The easiest way to video chat is, arguably, using your phone or your laptop. But, the idea of stationary, in-home devices that enable face-to-face interaction with people from afar has always seemed inevitable. We’ve seen it in pop culture for decades at this point. The hardware, however, is still kind of awkward if you want to use it in your living room to talk to grandma and not in a corporate board room to discuss shareholder dividends or other business sounding things.
This morning, Facebook announced updates to itsPortal line of video chat devices and dropped the prices on its existing gadgets. The Portals, for the most part, provide a permanent video chat hub integrated with some voice assistant features. The line debuted last year, but it landed hot on the heels of some of the company’s biggest privacy scandals. They were also rather pricey. The $199 standard model with a 10-inch screen wasn’t a bad deal, but the luxurious Portal+, which added fancy features like a rotating base and face tracking to follow you around as you chat, demanded a high price tag of $349. And with recent additions to the video chat/smart screen space from Google and Amazon, we could be getting closer to widespread adoption.
The new Portals
The 15.6-inch Portal+ is still available in the line, but the official price is now $279. The Standard Portal with the 10-inch screen drops by $20 to $179, which isn’t a huge dip, but both products still likely have room to move when the holiday shopping season kicks into gear.
The new Portals, however, drop the barrier for entry into Facebook’s platform quite a bit. The portal Mini, which sports an 8-inch screen, is just $129 and gets you most of the features from the standard Portal. The $149 Portal TV doesn’t have as screen at all. Rather, it connects to your TV and turns the biggest display in your house into a connected smart screen.
While all the devices offer different features, including integration with Amazon Alexa, the video chatting is the real hook and, if you don’t plan on doing that, they don’t make much sense to buy. To sweeten the deal, Facebook also now allows Portal devices to use WhatsApp for video chatting, in addition to the original offering, which relied solely on Messenger.
Across the board, Facebook has added a switch to each device that allows users to turn off the camera by itself, or kill both the camera and mic completely. It’s an obvious nod to the understandable security concerns buyers may have about putting a connected camera in their homes, especially one made by Facebook
Facebook hasn’t released any hard sales numbers for the Portal devices at this point, but this kind of refresh and new product announcement requires a fairly serious investment that reflects the company’s growing interest in video chatting.

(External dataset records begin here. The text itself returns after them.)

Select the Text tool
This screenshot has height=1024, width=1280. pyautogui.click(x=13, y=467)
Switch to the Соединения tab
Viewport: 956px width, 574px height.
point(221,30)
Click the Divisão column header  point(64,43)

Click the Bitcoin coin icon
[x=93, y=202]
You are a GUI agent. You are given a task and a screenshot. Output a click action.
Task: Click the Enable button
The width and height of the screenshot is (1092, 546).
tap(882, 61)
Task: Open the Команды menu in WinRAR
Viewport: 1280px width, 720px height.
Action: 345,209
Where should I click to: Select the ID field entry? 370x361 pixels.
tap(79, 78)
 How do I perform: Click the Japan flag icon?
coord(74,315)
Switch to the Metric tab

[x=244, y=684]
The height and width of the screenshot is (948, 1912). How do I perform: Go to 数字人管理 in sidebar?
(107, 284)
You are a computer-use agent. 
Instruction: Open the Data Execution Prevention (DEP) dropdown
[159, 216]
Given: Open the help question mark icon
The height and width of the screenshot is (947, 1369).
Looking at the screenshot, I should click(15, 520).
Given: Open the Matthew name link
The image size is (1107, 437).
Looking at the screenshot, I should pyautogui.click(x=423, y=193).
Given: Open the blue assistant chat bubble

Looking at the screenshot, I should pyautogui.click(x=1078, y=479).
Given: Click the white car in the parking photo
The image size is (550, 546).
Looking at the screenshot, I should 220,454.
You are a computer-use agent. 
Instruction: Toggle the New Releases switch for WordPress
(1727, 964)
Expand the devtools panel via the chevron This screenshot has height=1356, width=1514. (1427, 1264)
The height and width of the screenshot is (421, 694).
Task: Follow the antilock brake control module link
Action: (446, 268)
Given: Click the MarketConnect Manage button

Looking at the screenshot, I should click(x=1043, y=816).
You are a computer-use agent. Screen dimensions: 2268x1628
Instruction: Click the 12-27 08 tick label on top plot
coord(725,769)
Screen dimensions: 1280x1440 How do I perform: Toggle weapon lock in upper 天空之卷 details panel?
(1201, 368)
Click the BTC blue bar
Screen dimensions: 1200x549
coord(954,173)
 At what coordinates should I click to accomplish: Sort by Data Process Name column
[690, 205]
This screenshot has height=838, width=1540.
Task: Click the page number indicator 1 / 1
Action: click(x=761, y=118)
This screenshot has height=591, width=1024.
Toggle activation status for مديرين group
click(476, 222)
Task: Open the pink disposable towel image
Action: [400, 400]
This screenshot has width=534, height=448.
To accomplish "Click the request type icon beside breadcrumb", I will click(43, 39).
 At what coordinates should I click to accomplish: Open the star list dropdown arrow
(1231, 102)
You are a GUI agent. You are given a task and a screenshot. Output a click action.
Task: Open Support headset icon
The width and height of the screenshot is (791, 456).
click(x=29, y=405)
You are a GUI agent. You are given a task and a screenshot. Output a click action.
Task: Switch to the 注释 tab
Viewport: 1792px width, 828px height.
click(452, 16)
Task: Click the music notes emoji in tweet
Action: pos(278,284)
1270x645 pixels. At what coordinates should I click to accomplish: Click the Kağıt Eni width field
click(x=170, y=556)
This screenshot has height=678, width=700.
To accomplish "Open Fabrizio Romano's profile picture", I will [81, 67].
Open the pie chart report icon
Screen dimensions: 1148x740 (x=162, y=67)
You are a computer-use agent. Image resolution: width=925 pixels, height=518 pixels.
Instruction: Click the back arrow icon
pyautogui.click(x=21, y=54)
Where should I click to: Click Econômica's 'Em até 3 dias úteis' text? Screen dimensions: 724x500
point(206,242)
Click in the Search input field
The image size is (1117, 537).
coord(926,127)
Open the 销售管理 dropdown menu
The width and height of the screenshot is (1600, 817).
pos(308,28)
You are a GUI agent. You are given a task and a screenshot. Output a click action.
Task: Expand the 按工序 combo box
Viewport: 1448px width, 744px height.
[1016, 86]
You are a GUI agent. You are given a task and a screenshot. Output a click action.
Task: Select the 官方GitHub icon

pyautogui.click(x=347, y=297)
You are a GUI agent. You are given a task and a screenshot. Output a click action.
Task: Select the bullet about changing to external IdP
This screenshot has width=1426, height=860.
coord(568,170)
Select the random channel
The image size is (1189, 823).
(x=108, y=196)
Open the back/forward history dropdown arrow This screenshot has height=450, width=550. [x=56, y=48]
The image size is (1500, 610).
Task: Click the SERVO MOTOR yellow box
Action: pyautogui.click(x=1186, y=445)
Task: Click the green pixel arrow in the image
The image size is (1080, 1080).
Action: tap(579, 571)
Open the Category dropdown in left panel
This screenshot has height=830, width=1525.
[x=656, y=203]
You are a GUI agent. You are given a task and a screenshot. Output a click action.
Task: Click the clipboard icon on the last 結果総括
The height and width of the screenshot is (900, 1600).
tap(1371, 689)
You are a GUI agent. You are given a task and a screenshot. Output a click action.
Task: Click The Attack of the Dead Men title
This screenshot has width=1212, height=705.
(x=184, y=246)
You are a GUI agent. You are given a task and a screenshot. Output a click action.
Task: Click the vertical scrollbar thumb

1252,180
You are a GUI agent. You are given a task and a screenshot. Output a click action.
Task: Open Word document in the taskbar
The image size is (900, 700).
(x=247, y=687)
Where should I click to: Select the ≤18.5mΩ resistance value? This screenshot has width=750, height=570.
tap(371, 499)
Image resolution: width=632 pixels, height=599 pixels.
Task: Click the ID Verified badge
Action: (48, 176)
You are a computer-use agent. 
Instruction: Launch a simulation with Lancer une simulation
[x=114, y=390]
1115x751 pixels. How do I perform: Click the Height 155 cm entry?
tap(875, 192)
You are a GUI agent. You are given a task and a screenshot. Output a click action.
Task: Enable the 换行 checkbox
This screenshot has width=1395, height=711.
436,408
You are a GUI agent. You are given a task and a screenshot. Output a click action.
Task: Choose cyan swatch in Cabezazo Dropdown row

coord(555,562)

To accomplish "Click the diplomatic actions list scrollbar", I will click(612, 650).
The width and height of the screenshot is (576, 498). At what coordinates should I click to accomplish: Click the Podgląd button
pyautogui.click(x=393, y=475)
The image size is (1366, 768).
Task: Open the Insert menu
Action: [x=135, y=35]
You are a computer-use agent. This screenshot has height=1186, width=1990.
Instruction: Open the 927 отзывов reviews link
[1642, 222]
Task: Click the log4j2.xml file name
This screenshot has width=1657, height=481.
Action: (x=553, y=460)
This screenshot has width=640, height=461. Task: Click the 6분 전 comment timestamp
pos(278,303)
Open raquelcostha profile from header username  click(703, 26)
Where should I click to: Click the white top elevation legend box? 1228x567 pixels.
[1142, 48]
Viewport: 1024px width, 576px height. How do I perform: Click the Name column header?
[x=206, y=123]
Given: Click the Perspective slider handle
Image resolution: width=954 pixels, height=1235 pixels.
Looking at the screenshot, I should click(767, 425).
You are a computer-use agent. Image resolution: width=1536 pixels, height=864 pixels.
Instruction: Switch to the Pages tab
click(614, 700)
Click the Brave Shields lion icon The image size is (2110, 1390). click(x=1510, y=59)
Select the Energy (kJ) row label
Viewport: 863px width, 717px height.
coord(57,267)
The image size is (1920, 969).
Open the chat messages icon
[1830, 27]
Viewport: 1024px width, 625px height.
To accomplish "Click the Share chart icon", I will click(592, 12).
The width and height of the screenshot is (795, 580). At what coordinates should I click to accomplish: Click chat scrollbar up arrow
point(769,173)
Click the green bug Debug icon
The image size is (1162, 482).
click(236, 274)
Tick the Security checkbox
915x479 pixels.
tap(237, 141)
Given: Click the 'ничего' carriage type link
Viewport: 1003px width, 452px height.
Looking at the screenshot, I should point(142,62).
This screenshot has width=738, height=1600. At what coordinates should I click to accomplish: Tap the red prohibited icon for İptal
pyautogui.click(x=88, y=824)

While the Portal Mini will likely be one of the most popular models in the line simply due to its price—I wouldn’t be surprised to see it hit $99 during the holidays—the Portal TV is the most interesting. Beyond regular calling, it allows users to watch videos together by keeping the chat in a picture-in-picture arrangement on the screen. Portal also now supports Amazon’s Prime Video service as an app, which obviously makes the most sense on the TV model, unless you’re particularly keen to stand in your kitchen in front of a small screen and watch Dumb & Dumber.
What else is out there?
Amazon has a hardware event happening in the coming weeks, and since it has just announced new Fire TV devices at a separate event, it wouldn’t be surprising to see new Echos show up. The Echo Show 5 with its built-in camera and five-inch screen recently hit its lowest price ever, as well, which suggests a new version could be on the way.
The larger Echo Show with a 10-inch screen has a 10-inch screen and more powerful speakers, as well as a built-in Zigbee hub, which allows it to connect to a wide range of smart home devices to integrate them with the Alea voice assistant.
Just last week, we reviewed the Google Nest Hub Max, which lines up directly in competition with the Echo Show. The Hub Max commands the same $229 price tag, and while it lacks some smart home flexibility from the Echo Show, Google’s offering has facial recognition and the ability to track you as you move around the room, which you’ll also find in the pricey Portal+.